By now I was getting annoyed at the fonts looking less than perfect, so went to turn on subpixel antialiasing with full hinting... only to find that I simply couldn't. The subpixel antialiasing tickbox was greyed out. Oh joy. So, having learnt from my sound tribulations, I gave it a go in GNOME... and whadayaknow, it worked just fine there. Shame I really don't like GNOME, huh? But I prefer KDE, seemingly in spite of Fedora's efforts to make it painful for me.

I'm well aware that subpixel AA and hinting are things that might be covered by patents, or some other such crap, but that never stopped me being able to use them in FC6... or in GNOME in F8. But in KDE, "The computer says 'no'." I checked the livna repo and there's a freetype package there, so I installed that... and now I can select subpixel AA in KDE, making me 'teh winnar!', or something.

Since I was clearly on a roll, I copied my homedir from the current box to the new one. OK, I expect some problems when keeping an old set of config files, etc. but generally it's not that big an issue and things get sorted out in short order.
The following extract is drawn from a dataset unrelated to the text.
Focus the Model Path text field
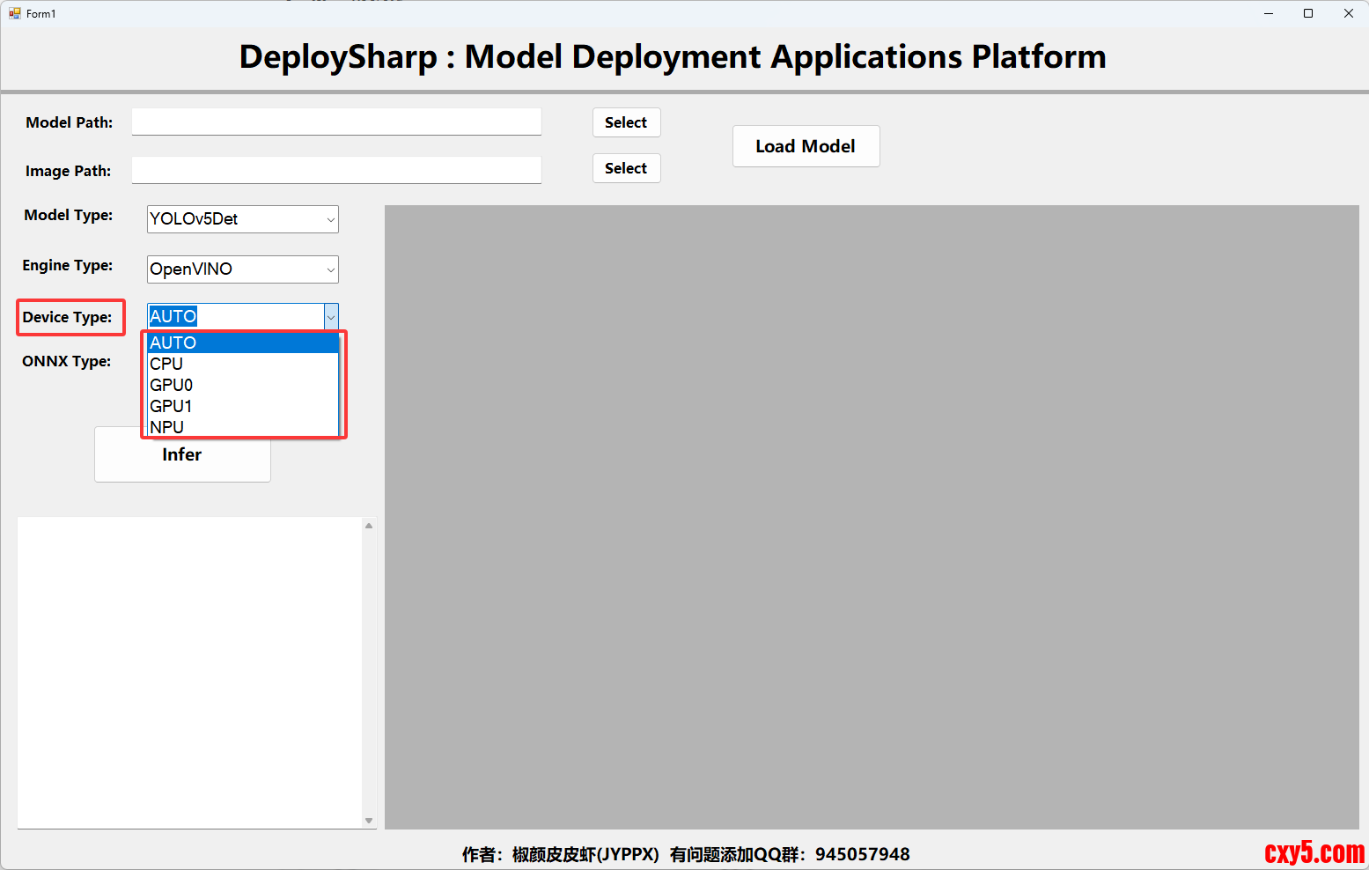The width and height of the screenshot is (1369, 870). coord(336,122)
And yet... and yet... My fonts still didn't look right. It wasn't the DPI - I'd already taken care of that. It wasn't the hinting/subpixel settings or any such, either. No, it was that they don't bloody exist according to anything I ask to find them. They're displayed on the screen, messily, but they're simply not in the list of fonts I can choose from. A little prodding later, I discovered that apparently "DejaVu LGC Sans Condensed" simply shows up as "DejaVu LGC Sans", exactly the same as "DejaVu LGC Sans" does. So, no "... Condensed" font, just the plain one. Which means that for all my config is specifying the font I actually want, and the system is using it, *I* can't select it. Worse still, the hinting on the font as displayed is messy. Looks like I lost my 'winnar' status.

Mr Google didn't manage to help me out here, either, BTW.

So here I am, using fonts I don't really like because that's better than the mess I get using the one I do like (and I use "DejaVu LGC Sans Condensed" *everywhere* - or, at least, I used to... sniff). My sound is working, as best I can tell, so that's a bonus... But still, it's taken me two long days & nights to get this far.

Hooray for "upgrades".

Now I've vented, I suppose I should get back to finding all the other problems and, hopefully, fixing them.